The food media scene has changed drastically in the last few years. Doss, who has over 15 years of experience as a food and drink writer, commented on how rare his job is nowadays.
"Because nobody can really afford to do what I'm doing if they don't have the car, right? I'm getting food, at this point, about 18 times a week. And who can afford to do that? And who will pay you [to do it]."
TikToks and Instagram reels are a big part of food media today, said Doss. The short 60-second videos are usually quick lists of the best places to go and Doss said he misses the human side of it – and a bit more context. "There's no story behind the owner, the story of like, why this place exists in this part of the city?"
With this in mind, he dives into the versatility and character that is missing from videos like this. Facebook Marketplace may be the best way to get a unique experience. Facebook pop-ups see new cuisines depending on the suburb. In places like Parkale where the food scene is rich in Indian cuisine or in Mississauga where we see an upsurge of Palestinian food.
“You get this really interesting, unfiltered, adulterated regional cuisine that you will never see in a restaurant,” Doss said. "I travel quite a bit and I'm convinced that we have the most insane, dense marketplace for home-cooked meals.”
Halfway through the event, the trio was joined by Grinshpan, who swiftly matched the group's charismatic and witty dynamic.
Grinshpan, a mom of two young kids, said the best way to have kids engaged is to have them become part of the process.

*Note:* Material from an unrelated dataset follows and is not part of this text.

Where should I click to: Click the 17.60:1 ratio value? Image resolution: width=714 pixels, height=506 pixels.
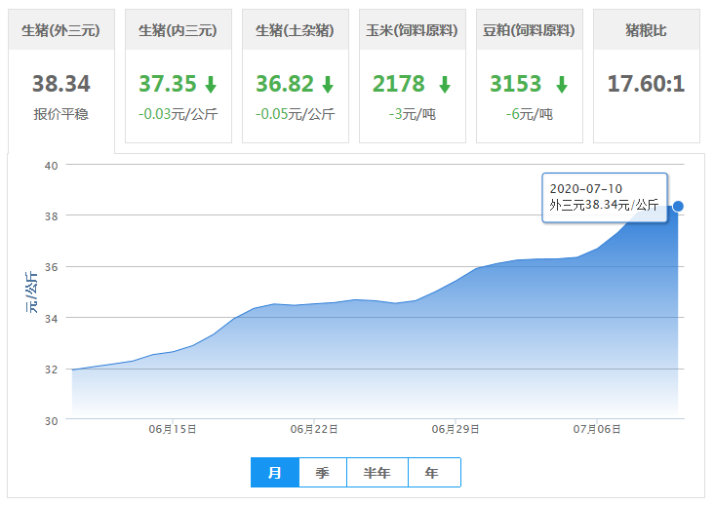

She frequently sends her three-year-old out to the herb garden to collect basil or dill or thyme to get her more involved, contributing in these small ways.
Taking pride in the food we prepare and having the opportunity to share that with others can get kids excited about experimenting with new flavours. There’s originality and care put into the food we create.
Doss added that exposure is key. “It helps [his kid to] sort of build a relationship with what he’s eating.”
At the end of the night, we left with a mind full of ideas and a salivating mouth hungry for more of that conversation; and a fresh oyster; or a sourdough waffle.